[TASK INPUT — start]
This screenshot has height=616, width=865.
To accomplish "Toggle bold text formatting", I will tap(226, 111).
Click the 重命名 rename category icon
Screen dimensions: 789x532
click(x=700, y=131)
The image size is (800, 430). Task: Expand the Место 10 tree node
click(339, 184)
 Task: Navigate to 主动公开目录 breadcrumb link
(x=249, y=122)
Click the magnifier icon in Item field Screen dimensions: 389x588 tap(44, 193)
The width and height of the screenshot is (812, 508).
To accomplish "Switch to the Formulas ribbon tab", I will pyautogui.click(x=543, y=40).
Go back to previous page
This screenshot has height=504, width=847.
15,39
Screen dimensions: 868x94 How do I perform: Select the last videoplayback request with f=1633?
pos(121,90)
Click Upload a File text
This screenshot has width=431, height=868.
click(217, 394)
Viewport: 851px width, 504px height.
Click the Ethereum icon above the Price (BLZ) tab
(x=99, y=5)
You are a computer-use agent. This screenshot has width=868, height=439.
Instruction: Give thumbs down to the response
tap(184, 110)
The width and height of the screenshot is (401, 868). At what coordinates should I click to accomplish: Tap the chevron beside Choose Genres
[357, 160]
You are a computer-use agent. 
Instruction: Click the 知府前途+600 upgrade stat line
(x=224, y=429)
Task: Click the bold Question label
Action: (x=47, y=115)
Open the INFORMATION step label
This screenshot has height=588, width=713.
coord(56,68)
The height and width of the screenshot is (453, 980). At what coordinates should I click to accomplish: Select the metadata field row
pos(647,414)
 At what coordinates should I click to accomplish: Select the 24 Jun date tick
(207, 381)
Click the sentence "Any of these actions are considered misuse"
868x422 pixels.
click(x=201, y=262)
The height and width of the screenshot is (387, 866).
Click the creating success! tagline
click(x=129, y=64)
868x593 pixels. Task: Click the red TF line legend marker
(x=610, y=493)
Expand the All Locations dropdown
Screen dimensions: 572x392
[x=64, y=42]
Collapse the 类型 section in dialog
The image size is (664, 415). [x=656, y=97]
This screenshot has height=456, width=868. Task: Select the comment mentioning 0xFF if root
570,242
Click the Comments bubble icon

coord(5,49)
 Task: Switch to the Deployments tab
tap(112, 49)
[TASK INPUT — finish]
**WHAT IS BEING ASKED**
Could you copy each line above word for word?

**EXPECTED ANSWER**
This screenshot has height=616, width=865.
To accomplish "Toggle bold text formatting", I will tap(226, 111).
Click the 重命名 rename category icon
Screen dimensions: 789x532
click(x=700, y=131)
The image size is (800, 430). Task: Expand the Место 10 tree node
click(339, 184)
 Task: Navigate to 主动公开目录 breadcrumb link
(x=249, y=122)
Click the magnifier icon in Item field Screen dimensions: 389x588 tap(44, 193)
The width and height of the screenshot is (812, 508).
To accomplish "Switch to the Formulas ribbon tab", I will pyautogui.click(x=543, y=40).
Go back to previous page
This screenshot has height=504, width=847.
15,39
Screen dimensions: 868x94 How do I perform: Select the last videoplayback request with f=1633?
pos(121,90)
Click Upload a File text
This screenshot has width=431, height=868.
click(217, 394)
Viewport: 851px width, 504px height.
Click the Ethereum icon above the Price (BLZ) tab
(x=99, y=5)
You are a computer-use agent. This screenshot has width=868, height=439.
Instruction: Give thumbs down to the response
tap(184, 110)
The width and height of the screenshot is (401, 868). At what coordinates should I click to accomplish: Tap the chevron beside Choose Genres
[357, 160]
You are a computer-use agent. 
Instruction: Click the 知府前途+600 upgrade stat line
(x=224, y=429)
Task: Click the bold Question label
Action: (x=47, y=115)
Open the INFORMATION step label
This screenshot has height=588, width=713.
coord(56,68)
The height and width of the screenshot is (453, 980). At what coordinates should I click to accomplish: Select the metadata field row
pos(647,414)
 At what coordinates should I click to accomplish: Select the 24 Jun date tick
(207, 381)
Click the sentence "Any of these actions are considered misuse"
868x422 pixels.
click(x=201, y=262)
The height and width of the screenshot is (387, 866).
Click the creating success! tagline
click(x=129, y=64)
868x593 pixels. Task: Click the red TF line legend marker
(x=610, y=493)
Expand the All Locations dropdown
Screen dimensions: 572x392
[x=64, y=42]
Collapse the 类型 section in dialog
The image size is (664, 415). [x=656, y=97]
This screenshot has height=456, width=868. Task: Select the comment mentioning 0xFF if root
570,242
Click the Comments bubble icon

coord(5,49)
 Task: Switch to the Deployments tab
tap(112, 49)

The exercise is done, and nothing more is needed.